← All posts

Why We Chose ECS Fargate Over Kubernetes

The first serious infrastructure conversation on any new microservices project eventually arrives at container orchestration. In 2024, the options crystallized around two choices: Kubernetes (EKS on AWS, or self-managed) and ECS Fargate. We chose ECS Fargate and have been happy with the decision for well over a year of production operations.

This post explains the reasoning. It’s honest about the tradeoffs — ECS Fargate isn’t better in all scenarios — but clear about why it was the right choice for us at this stage.

Why Kubernetes Comes Up

Kubernetes has become the default orchestrator for serious microservices work. It has a massive ecosystem, excellent tooling, strong community support, and deep integration with every major cloud provider. It handles complex scheduling, rolling deployments, pod disruption budgets, horizontal pod autoscaling, cluster autoscaling, and service mesh integration. If you need any of those things, Kubernetes gives you a path.

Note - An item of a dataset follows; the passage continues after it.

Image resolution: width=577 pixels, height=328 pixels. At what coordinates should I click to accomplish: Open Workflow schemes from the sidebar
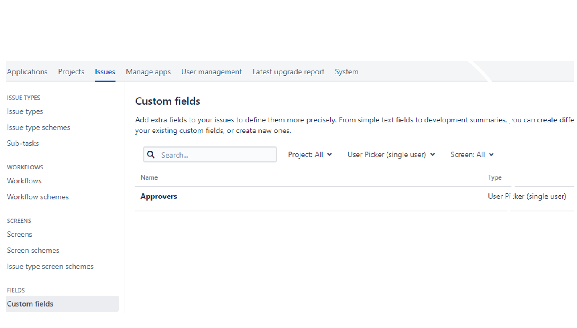coord(37,197)
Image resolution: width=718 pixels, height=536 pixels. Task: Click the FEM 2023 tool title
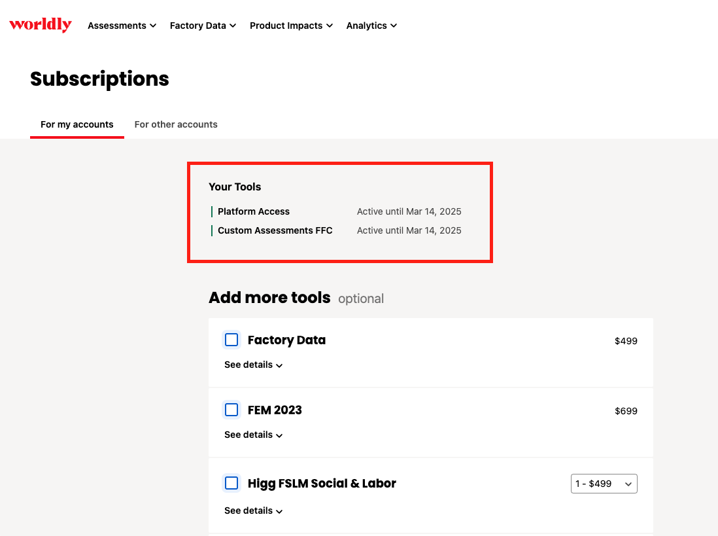tap(275, 410)

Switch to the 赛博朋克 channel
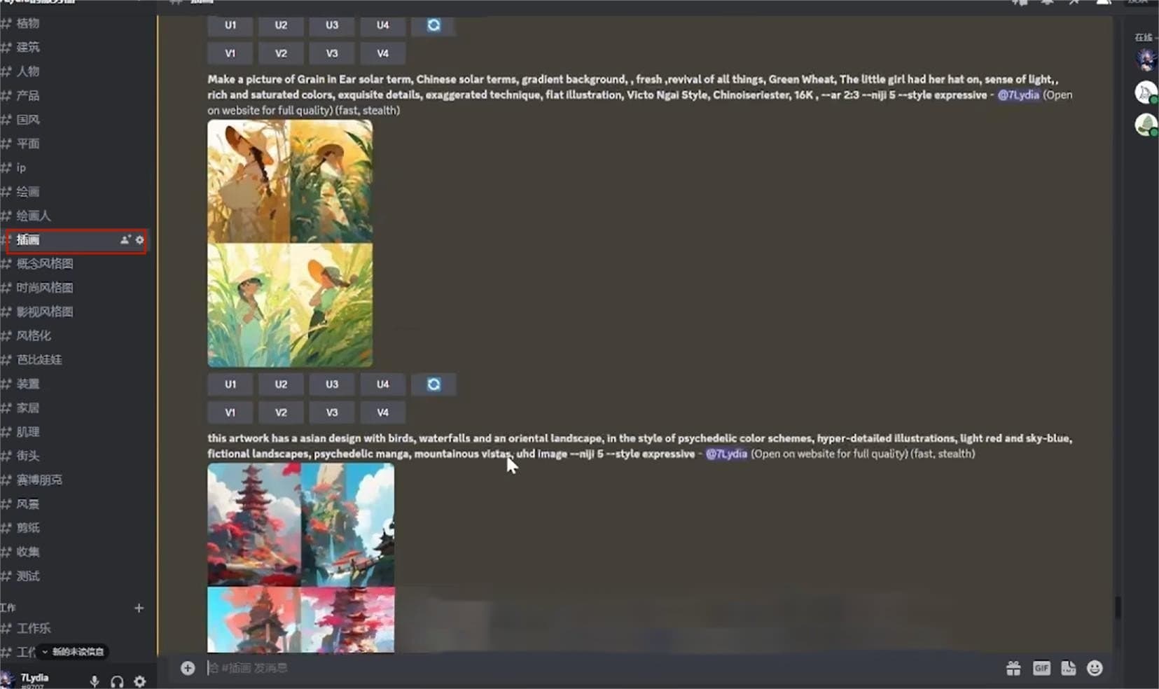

For organizations with dedicated platform engineering teams, Kubernetes is often the right answer. The control it provides scales to very large, very complex deployments.

Why Kubernetes Is Overkill for Us

We have four product microservices and a platform service. Our traffic patterns are bursty but not extreme. Our services are stateless. We don’t have inter-service traffic patterns that require a service mesh. We don’t have teams of engineers who will fight over cluster resources.

Running EKS requires either:

Managed node groups. You provision EC2 instances, pay for them whether you’re using all their capacity or not, and manage the lifecycle of the Kubernetes nodes. You need to think about which instance types to use, how many nodes per availability zone, and what happens when nodes need updates.

EKS Fargate profiles. AWS manages the underlying compute for Kubernetes pods. Better, but you’re still running a Kubernetes control plane. The control plane costs $0.10/hour — $73/month before you’ve run a single container. Plus you need a cluster admin who understands Kubernetes RBAC, networking plugins (VPC CNI), and the constant stream of Kubernetes version upgrades.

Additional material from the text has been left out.